The BBC report appears to show that the powerful and invasive hacking technology, which was made by a Danish firm that was bought by BAE in 2011, was sold to Saudi Arabia, the UAE, Qatar, and Oman, as well as North African states Morocco and Algeria.
The documents also reveal official concerns that the export of the technology could backfire and imperil the security of Britain and its allies, the BBC said.
The technology, known as Evident, can be used to track individuals using their mobile phones and is said to be capable of boring through sophisticated encryption.
Evident, which was developed by Denmark-based BAE Systems Applied Intelligence, can reportedly also collect, collate and analyse massive amounts of personal online data.
One former employee told the BBC: “You would be able to intercept any internet traffic. If you wanted to do a whole country, go ahead.
“You would probably need something to narrow your search down, either by a specific person, a specific email address, specific IP address or specific keywords to search for.”

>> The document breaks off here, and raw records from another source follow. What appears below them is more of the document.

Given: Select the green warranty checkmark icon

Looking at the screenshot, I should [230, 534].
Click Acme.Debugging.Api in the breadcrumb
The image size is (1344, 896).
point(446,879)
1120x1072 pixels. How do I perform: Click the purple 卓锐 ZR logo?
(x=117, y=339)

Former members of Tunisian intelligence spoke to the BBC about how they used Evident to track dissidents for the regime of President Zine al-Abidine Ben Ali, who was deposed in 2011.

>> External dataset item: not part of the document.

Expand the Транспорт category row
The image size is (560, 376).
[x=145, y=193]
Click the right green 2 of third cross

“The tool works with keywords. You put in an opponent’s name. You will see all the sites, blogs, social networks related to that user,” one said.
“Sometimes they would ask me to get information about specific people… some information used to go directly to the president. Most of this was about his opponents,” the other told journalists.

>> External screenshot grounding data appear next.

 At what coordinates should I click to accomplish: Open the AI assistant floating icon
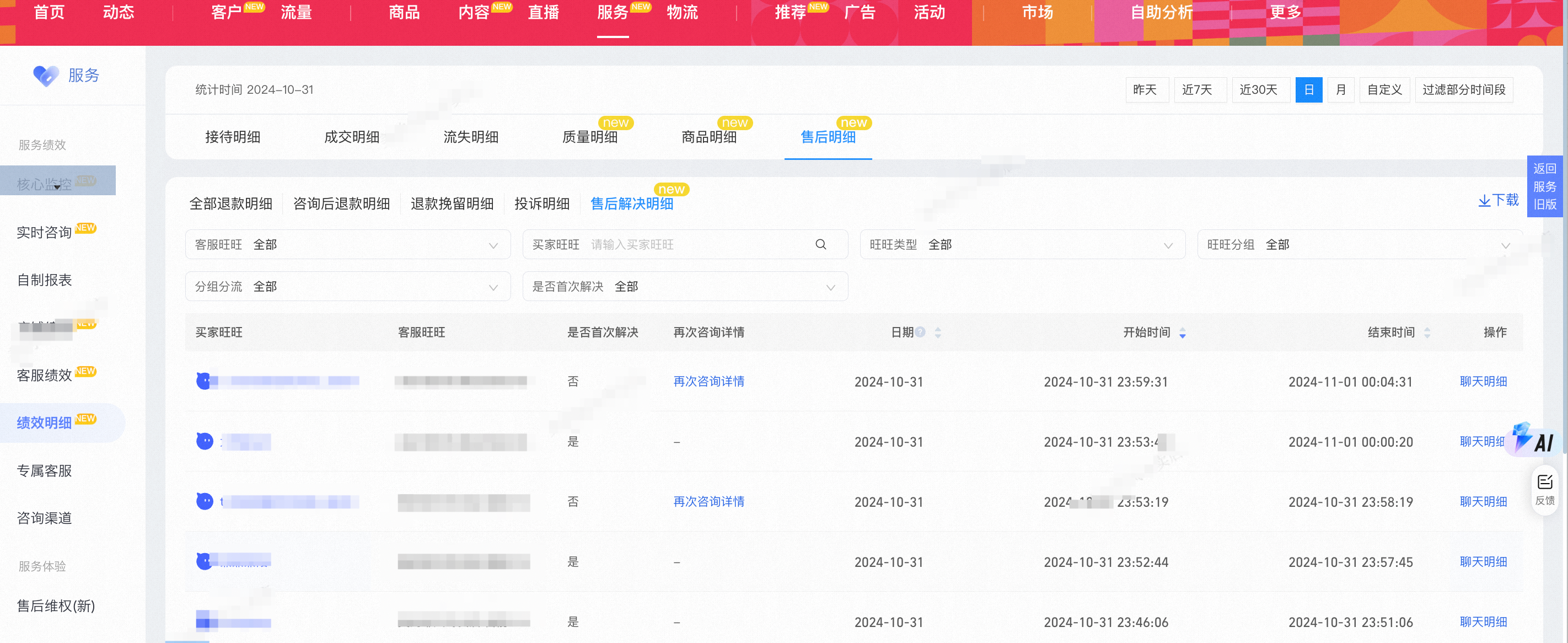click(1534, 438)
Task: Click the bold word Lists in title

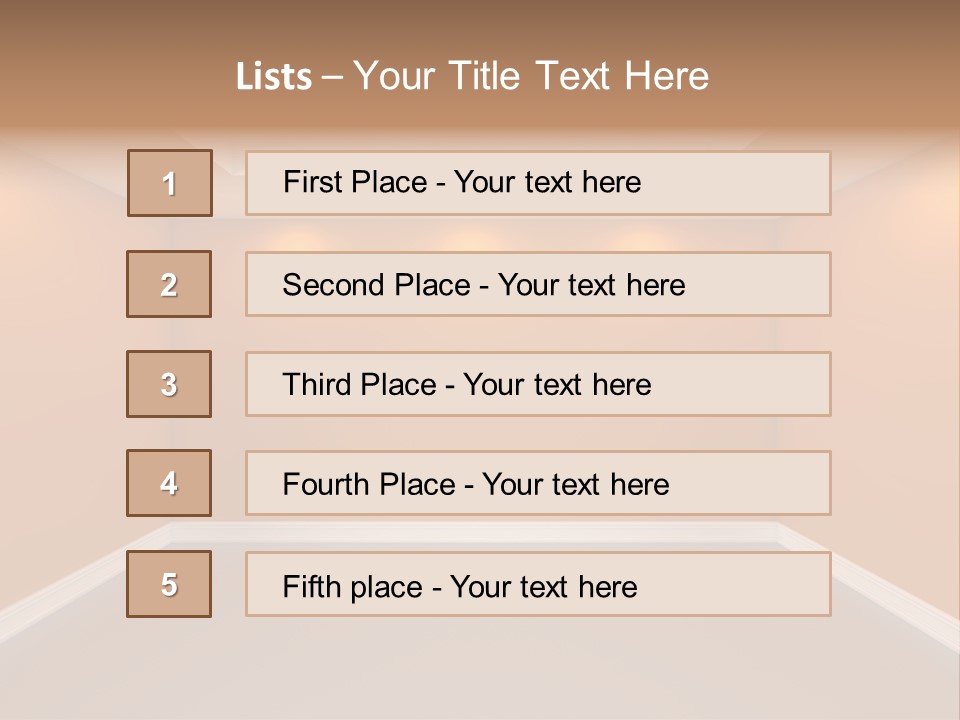Action: (x=274, y=76)
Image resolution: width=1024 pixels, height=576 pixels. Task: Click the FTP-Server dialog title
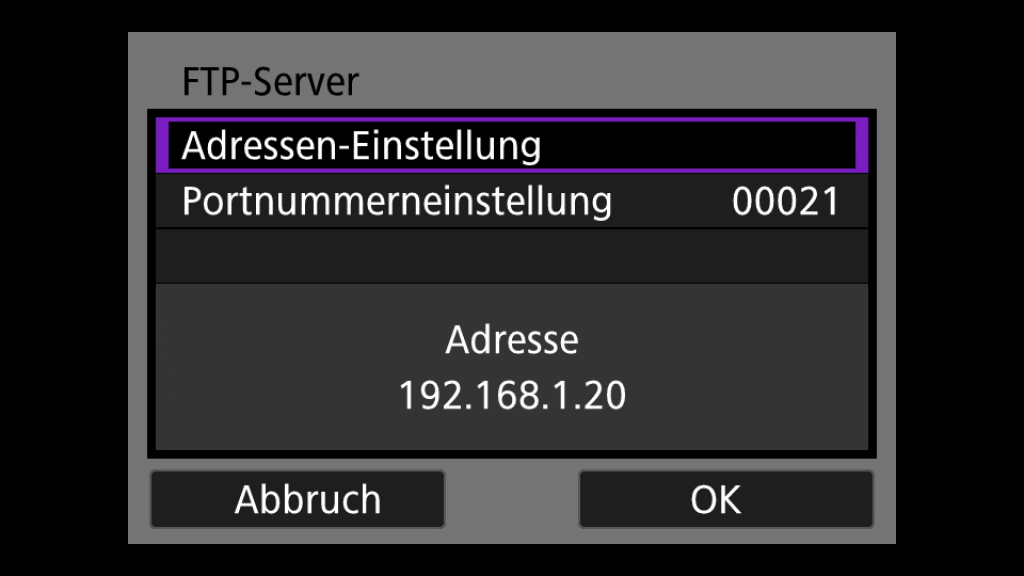[270, 82]
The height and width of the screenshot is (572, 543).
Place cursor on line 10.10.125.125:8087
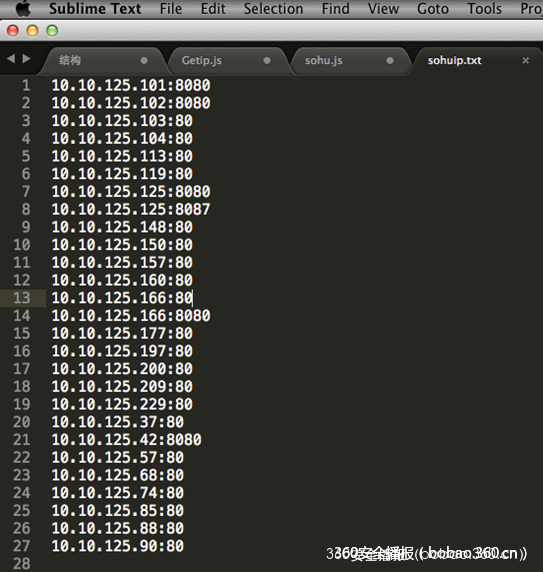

A 2015 memo from a British official, also reportedly been seen by the BBC, seems to indicate the British feared the power of the technology themselves.
A note asking for a license to export Evident was reportedly turned down because the British feared it could be used to hack past their own encryption and that of their allies.
In the end, Danish authorities are said to have allowed the export to go ahead because their own ministers and spies did not object.
BAE declined to comment on “specific contracts,” telling the BBC they work “for a number of organisations around the world within the regulatory framework of all relevant countries and within our responsible trading principles.”